[EXTRACT TO READ]
>>>>>

# 70-200 Halo issue?



## Viggo (Sep 13, 2013)

Hi guys,

Anyone else seen this in their 70-200 mk2, seems like the problem is with the new verisons, with the new lenscap?

http://www.lightingmods.blogspot.no/2013/08/halo-problems-on-canon-lens-70-200-l-is.html


----------



## candyman (Sep 13, 2013)

I bought mine last year in october. I do not see this halo effect.
I would say that this person got a defective lens. Recommendation is to bring it back and exchange it.


----------



## Viggo (Sep 13, 2013)

candyman said:


> I bought mine last year in october. I do not see this halo effect.
> I would say that this person got a defective lens. Recommendation is to bring it back and exchange it.



..only that he has done that 3(!) times already...


----------



## candyman (Sep 13, 2013)

Viggo said:


> candyman said:
> 
> 
> > I bought mine last year in october. I do not see this halo effect.
> ...



Don't know what to say.
I used my lens indoor in a theatershow some weeks ago. I looked over the photos again. There is no such flare as he showed in his photos. My number 89xxxx1957


----------



## Viggo (Sep 13, 2013)

candyman said:


> Viggo said:
> 
> 
> > candyman said:
> ...



I never saw it in mine either, but he seems to think the new lenscap-versions are at fault, meaning 2013 edition.


----------



## Mt Spokane Photography (Sep 13, 2013)

Problems with lenses can be batch related, or a new subcontractor, new manufacturing process, or any other number of things that are changes that take place from time to time.

Apparently he is the only one who has seen this, but now lots of others will start looking, who knows what they will find. Canon, in some other countries is not as quick to respond as Canon USA, so I understand his disappointment.


----------



## GMCPhotographics (Sep 14, 2013)

It looks like that assembly the OP has pointed out is made from a more reflective material than the slightly older batch of the same lens. That said, I've found this particular lens optical formula to be excellent in every area except flare control and sun stars....it's pretty bad imho.


----------



## Timothy_Bruce (Sep 15, 2013)

I can reproduce the effect with my september 2012 produktion 70-200 but it is not by any means that strong. 
It is noticeable in VF and on fotos but only when I point my Led Lenser p7 ( that thing has a laser danger sticker on it ) directly into it and focus and zoom so it comes up. 
That is so bright that even with a ND X8 in front of the VF it hurts my eyes and I can't really look at it.


----------



## Viggo (Sep 15, 2013)

Timothy_Bruce said:


> I can reproduce the effect with my september 2012 produktion 70-200 but it is not by any means that strong.
> It is noticeable in VF and on fotos but only when I point my Led Lenser p7 ( that thing has a laser danger sticker on it ) directly into it and focus and zoom so it comes up.
> That is so bright that even with a ND X8 in front of the VF it hurts my eyes and I can't really look at it.

<<<<<

[GIVEN MATERIAL]
>>>>>

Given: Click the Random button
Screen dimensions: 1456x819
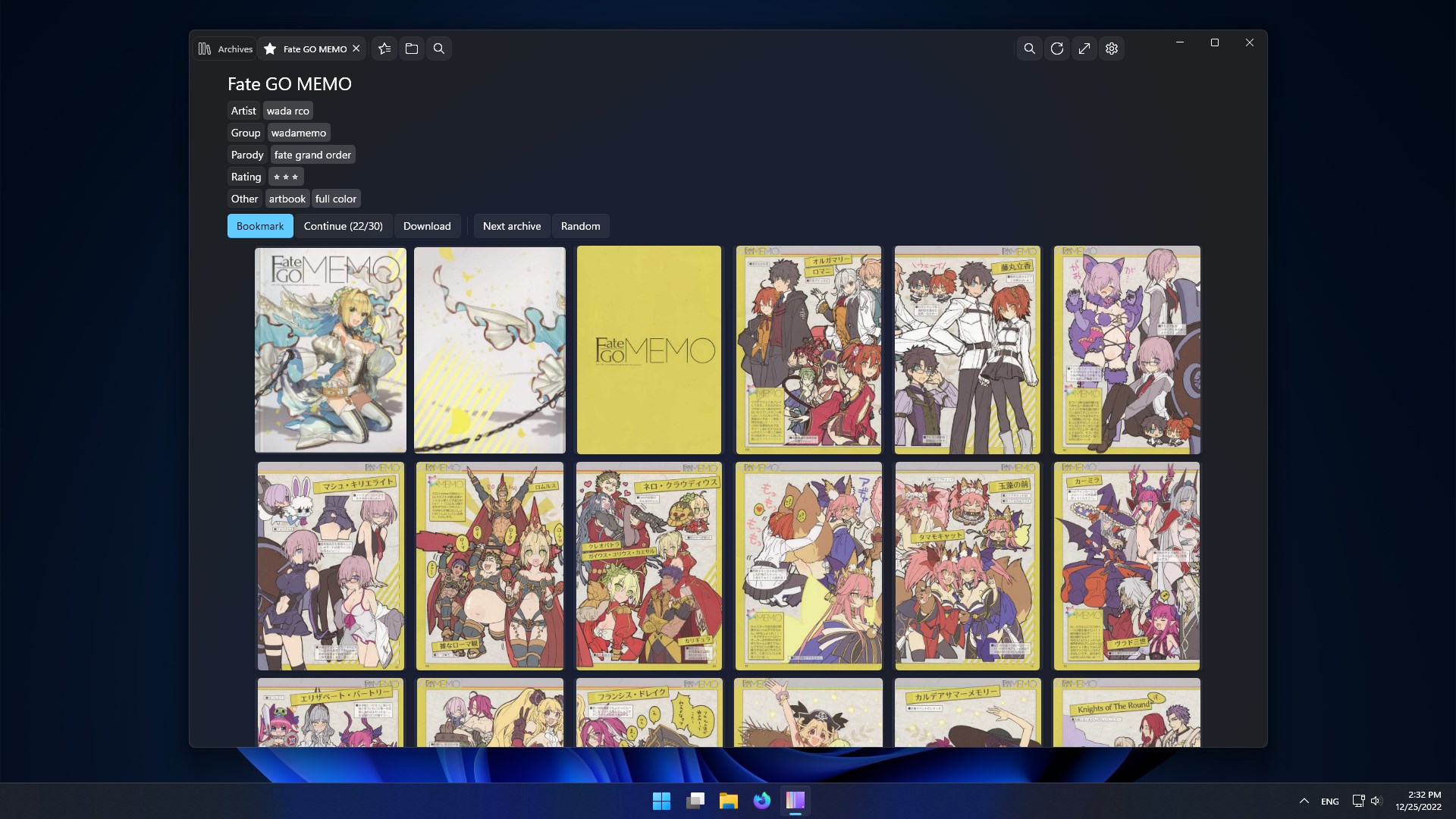Looking at the screenshot, I should click(x=580, y=226).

<<<<<

[REQUEST 1] Copy out the part of the 70-200 halo thread starting at "I never saw" and ending at "understand his disappointment.".
[REQUEST 2] Pick up the 70-200 halo thread after its last sentence and keep writing it.
The data comes from a different source than the 70-200 halo thread.

[TASK ANSWER 1]
I never saw it in mine either, but he seems to think the new lenscap-versions are at fault, meaning 2013 edition.


----------



## Mt Spokane Photography (Sep 13, 2013)

Problems with lenses can be batch related, or a new subcontractor, new manufacturing process, or any other number of things that are changes that take place from time to time.

Apparently he is the only one who has seen this, but now lots of others will start looking, who knows what they will find. Canon, in some other countries is not as quick to respond as Canon USA, so I understand his disappointment.

[TASK ANSWER 2]
You should never ever point a laser into your camera dude! That has been a known source to destroy a sensor in a
Second....


----------



## jabbott (Sep 15, 2013)

Have not experienced this, and mine is late 2010/early 2011 vintage.


----------



## photonius (Sep 15, 2013)

Viggo said:


> Hi guys,
> 
> Anyone else seen this in their 70-200 mk2, seems like the problem is with the new verisons, with the new lenscap?
> 
> http://www.lightingmods.blogspot.no/2013/08/halo-problems-on-canon-lens-70-200-l-is.html



Very good analysis, it's clearly reflecting off the material inside the lens. If it is batch related, and previous copies didn't have it, Canon has an issue that needs to be resolved.


----------



## mackguyver (Sep 18, 2013)

Viggo said:


> I never saw it in mine either, but he seems to think the new lenscap-versions are at fault, meaning 2013 edition.


I bought one of the first 2013 "new lens cap" versions in the USA, but don't remember seeing this artifact. I'll see if I can duplicate the issue tonight, though.


----------



## Mt Spokane Photography (Sep 18, 2013)

Timothy_Bruce said:


> I can reproduce the effect with my september 2012 produktion 70-200 but it is not by any means that strong.
> It is noticeable in VF and on fotos but only when I point my Led Lenser p7 ( that thing has a laser danger sticker on it ) directly into it and focus and zoom so it comes up.
> That is so bright that even with a ND X8 in front of the VF it hurts my eyes and I can't really look at it.


I was doing the same with my Lenser and all of my lenses. Its pretty neat to see all those colored bubbles light up as the light passes thru the elements. Red=Green, Gold, Yellow, blue, even white bubbles.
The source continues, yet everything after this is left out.